Task to complete
When you reach the line containing "Share the tweet via the upload arrow icon" in the records below, start copying exactly, and stop once you have copied the line containing "You are a computer-use agent. The height".

======== Extracted information ========

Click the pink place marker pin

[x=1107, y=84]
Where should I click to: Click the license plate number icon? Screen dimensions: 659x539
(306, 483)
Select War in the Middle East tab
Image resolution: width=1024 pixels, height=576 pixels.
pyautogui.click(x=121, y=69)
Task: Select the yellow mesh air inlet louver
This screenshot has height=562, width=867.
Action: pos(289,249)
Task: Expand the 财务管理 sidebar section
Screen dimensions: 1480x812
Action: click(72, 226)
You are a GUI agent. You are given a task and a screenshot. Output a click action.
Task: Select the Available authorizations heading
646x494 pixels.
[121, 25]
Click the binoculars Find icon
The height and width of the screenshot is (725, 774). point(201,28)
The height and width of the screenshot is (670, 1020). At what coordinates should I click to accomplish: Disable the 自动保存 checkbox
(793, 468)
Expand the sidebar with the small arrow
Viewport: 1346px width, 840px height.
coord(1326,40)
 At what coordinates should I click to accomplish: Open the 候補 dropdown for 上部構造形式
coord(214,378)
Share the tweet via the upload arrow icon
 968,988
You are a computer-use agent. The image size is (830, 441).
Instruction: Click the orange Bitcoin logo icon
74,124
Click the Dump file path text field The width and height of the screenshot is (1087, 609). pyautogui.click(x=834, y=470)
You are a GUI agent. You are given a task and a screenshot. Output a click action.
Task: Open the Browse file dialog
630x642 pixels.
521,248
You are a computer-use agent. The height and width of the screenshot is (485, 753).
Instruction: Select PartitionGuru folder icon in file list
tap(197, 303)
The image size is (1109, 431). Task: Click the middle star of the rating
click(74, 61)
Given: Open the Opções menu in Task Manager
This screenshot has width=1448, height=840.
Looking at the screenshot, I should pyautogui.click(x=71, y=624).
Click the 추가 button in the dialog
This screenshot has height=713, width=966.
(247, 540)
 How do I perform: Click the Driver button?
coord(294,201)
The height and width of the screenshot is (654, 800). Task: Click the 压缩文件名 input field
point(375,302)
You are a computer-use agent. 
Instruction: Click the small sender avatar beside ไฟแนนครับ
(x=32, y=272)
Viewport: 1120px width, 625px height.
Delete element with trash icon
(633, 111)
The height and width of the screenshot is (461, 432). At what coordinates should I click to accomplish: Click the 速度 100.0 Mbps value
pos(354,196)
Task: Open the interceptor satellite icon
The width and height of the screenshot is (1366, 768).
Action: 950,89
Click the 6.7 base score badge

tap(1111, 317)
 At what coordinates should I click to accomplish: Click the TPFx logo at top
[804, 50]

========

Written answer
Share the tweet via the upload arrow icon
 968,988
You are a computer-use agent. The image size is (830, 441).
Instruction: Click the orange Bitcoin logo icon
74,124
Click the Dump file path text field The width and height of the screenshot is (1087, 609). pyautogui.click(x=834, y=470)
You are a GUI agent. You are given a task and a screenshot. Output a click action.
Task: Open the Browse file dialog
630x642 pixels.
521,248
You are a computer-use agent. The height and width of the screenshot is (485, 753).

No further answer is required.